Michael Cera and Kieran Culkin are the Didi and Gogo of this pot-smoking Waiting for Godot. Twenty-six-year-old Cera continues his indefatigable run as America's most endearingly awkward adolescent, this time as 19-year-old Warren Straub, who is coming of age in the early 1980s. Late one Saturday night, Warren pops in on his drug-dealer friend Dennis Ziegler, who, at the mature age of 21 (though played by a 31-year-old Culkin), has taken on heroic stature in Warren's impressionable young mind. Warren seeks refuge in Dennis' Upper West Side apartment after a fight with his father leaves him temporarily homeless. Of course it would have been rude to show up empty-handed, so Warren arrives with a few spoils: a briefcase of vintage toys, some really good pot, and $15,000 that he stole from father's bedroom. A domineering entrepreneur by nature, Dennis takes charge of the funds, calculating a way to earn back the portion Warren already spent in time to return the lump sum to Warren's father unnoticed. In the meantime, with cash on hand, they figure they might as well indulge in a few luxuries — because nothing could possibly go wrong.

Cera and Culkin, having performed the play together in past productions at the Sydney Opera House and Chicago's Steppenwolf Theatre (not to mention costarring in the film Scott Pilgrim vs. the World), have settled comfortably into Warren and Dennis' imbalanced relationship. Like a well-worn groove, the rhythm of their rapport is ingrained in the fiber of their mutual existence, making it all the more impactful when these fibers begin to tear. Director Anna D. Shapiro returns to Broadway with the male-bonding expertise she lent to last season's Of Mice and Men. She allows the connection between the young men here to ring true, even as Dennis berates Warren with a series of insults that would likely mark the end of a friendship. While Cera gives us everything we have come to expect from one of his performances — a quavering voice, dry humor, and puppy-dog lovability — Culkin is handed the taller task of the two, and he shines, tackling his challenge with ease. Faced with a character whose despicable actions far outweigh moments of compassion, Culkin's intoxicating charm places us alongside Warren as subjects of his thoroughly hypnotizing manipulation.

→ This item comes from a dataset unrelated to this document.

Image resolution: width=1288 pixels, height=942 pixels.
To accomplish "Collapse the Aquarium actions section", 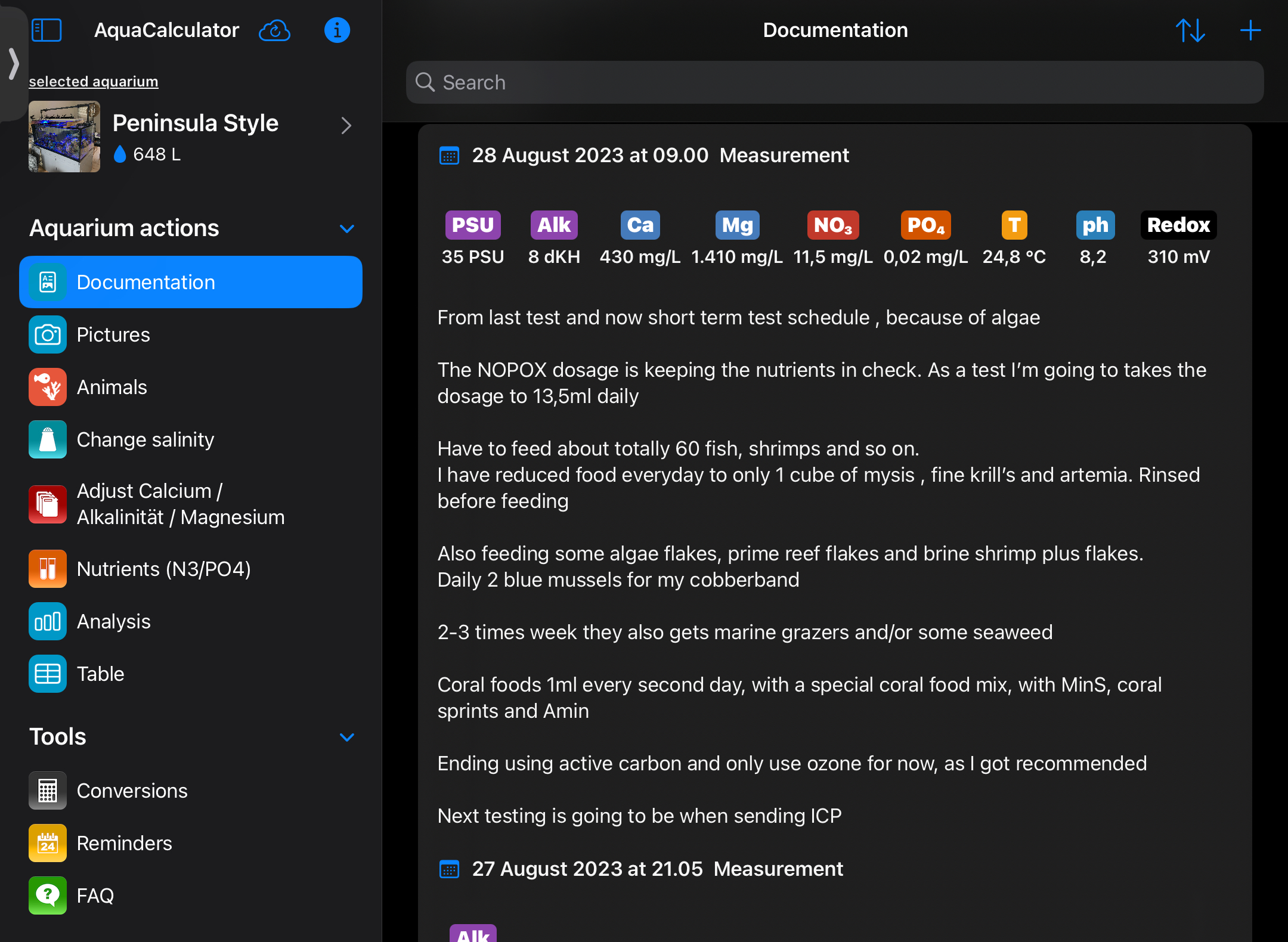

As Warren's love interest, however, Tavi Gevinson has yet to fuel a chemistry with Cera as vivid as the one he platonically shares with Culkin. Gevinson, the trio's comparatively inexperienced newcomer and the cast's only true coming-of-ager, makes a concerted effort to find her sea legs in her stage debut. She inaugurates her theatrical career as (appropriately enough) a nervous fashion student whom Warren invites to Dennis' apartment with hopes of getting lucky. Rather than heading straight for romance, they take an argumentative detour that reveals Jessica to be a neurotic intellectual whose idiosyncrasies may just be the perfect fit for Warren. Gevinson's brand of manic pixie dream girl, however, lacks the magnetic charm that draws lost souls like Warren to their flame. While Shapiro's direction of their first scene together offers a clear enough justification for a growing (and adorably clumsy) bond, Gevinson never embodies the potential source of comfort in which Warren begins to place his sincerest hopes.

As life continues to unfold in the confines of this small, underfurnished apartment, the towering New York building surrounding this shoebox on all sides (designed to stunning effect by Todd Rosenthal) offers a looming reminder of the gritty world from which these characters have been both shielded and deprived. While this perspective (in both the literal and figurative sense) bolsters George Bernard Shaw's famous claim that "youth is wasted on the young," Lonergan lets his young characters off the hook. Their lives are deserving of neither celebration nor regret. After all, their lives have not yet been lived — just their youths.